▶ **TASK BRIEF**
Set down exactly, with nothing added, the lines from the one containing "This screenshot has" through the end of the entries.

○ ○ ○ ○ ○ ○ ○

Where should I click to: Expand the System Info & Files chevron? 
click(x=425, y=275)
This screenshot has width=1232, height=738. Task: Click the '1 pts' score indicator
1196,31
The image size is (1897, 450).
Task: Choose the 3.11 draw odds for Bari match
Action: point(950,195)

○ ○ ○ ○ ○ ○ ○

▶ **TASK RESPONSE**
This screenshot has width=1232, height=738. Task: Click the '1 pts' score indicator
1196,31
The image size is (1897, 450).
Task: Choose the 3.11 draw odds for Bari match
Action: point(950,195)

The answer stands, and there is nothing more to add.